Dataset entries

'''

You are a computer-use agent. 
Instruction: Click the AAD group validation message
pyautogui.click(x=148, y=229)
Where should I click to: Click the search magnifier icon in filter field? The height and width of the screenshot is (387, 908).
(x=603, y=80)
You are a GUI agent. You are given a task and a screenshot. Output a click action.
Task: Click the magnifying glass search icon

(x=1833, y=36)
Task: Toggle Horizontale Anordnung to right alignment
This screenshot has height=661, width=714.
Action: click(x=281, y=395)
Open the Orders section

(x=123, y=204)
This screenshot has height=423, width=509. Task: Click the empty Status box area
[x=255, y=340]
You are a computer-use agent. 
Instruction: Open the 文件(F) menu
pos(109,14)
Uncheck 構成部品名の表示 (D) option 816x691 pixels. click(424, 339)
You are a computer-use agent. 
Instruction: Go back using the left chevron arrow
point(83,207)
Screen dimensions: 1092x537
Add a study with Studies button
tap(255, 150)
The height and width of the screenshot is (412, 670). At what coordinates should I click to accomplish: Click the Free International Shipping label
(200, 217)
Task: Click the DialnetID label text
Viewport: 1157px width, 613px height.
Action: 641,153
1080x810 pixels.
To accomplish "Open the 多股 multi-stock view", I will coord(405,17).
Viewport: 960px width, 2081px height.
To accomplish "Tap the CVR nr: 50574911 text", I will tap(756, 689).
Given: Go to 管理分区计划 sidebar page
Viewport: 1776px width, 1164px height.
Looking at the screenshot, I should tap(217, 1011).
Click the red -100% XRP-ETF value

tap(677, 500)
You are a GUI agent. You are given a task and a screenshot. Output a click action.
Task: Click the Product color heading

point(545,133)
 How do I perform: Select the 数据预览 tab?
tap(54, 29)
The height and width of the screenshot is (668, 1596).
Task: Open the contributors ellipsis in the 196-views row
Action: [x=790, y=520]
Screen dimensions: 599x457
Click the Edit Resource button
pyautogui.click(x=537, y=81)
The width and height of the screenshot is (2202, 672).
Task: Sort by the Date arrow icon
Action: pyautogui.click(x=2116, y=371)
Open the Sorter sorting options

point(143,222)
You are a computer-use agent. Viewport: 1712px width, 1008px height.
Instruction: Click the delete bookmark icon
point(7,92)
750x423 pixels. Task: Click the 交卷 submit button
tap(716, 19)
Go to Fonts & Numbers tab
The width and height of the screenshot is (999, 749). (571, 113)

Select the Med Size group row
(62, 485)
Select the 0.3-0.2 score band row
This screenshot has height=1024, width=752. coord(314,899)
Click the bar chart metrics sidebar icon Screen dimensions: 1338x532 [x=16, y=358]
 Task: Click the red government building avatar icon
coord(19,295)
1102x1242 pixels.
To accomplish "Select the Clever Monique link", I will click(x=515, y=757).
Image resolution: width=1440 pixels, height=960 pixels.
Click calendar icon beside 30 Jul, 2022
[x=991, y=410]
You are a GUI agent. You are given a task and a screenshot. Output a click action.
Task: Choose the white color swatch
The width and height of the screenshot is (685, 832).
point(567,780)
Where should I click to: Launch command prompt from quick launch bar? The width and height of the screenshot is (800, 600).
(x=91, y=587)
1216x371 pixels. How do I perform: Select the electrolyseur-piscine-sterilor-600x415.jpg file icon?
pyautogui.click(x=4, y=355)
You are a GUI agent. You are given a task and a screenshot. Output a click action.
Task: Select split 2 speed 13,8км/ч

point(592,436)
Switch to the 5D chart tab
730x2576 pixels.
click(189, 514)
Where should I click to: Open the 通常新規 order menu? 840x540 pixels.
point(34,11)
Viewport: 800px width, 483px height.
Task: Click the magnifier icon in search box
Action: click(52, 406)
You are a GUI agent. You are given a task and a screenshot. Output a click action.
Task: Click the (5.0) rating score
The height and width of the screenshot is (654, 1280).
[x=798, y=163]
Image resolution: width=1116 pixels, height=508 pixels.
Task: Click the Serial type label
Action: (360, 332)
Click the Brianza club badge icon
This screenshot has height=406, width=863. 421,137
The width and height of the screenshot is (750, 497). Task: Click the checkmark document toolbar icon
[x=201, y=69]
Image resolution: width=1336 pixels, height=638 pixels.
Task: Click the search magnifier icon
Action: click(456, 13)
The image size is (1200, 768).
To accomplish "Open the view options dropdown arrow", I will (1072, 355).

'''

DESCRIPTION OF THE TASK — Report, from the entries above, each line where "chart" is found.

ANSWER SECTION —
Click the bar chart metrics sidebar icon Screen dimensions: 1338x532 [x=16, y=358]
Switch to the 5D chart tab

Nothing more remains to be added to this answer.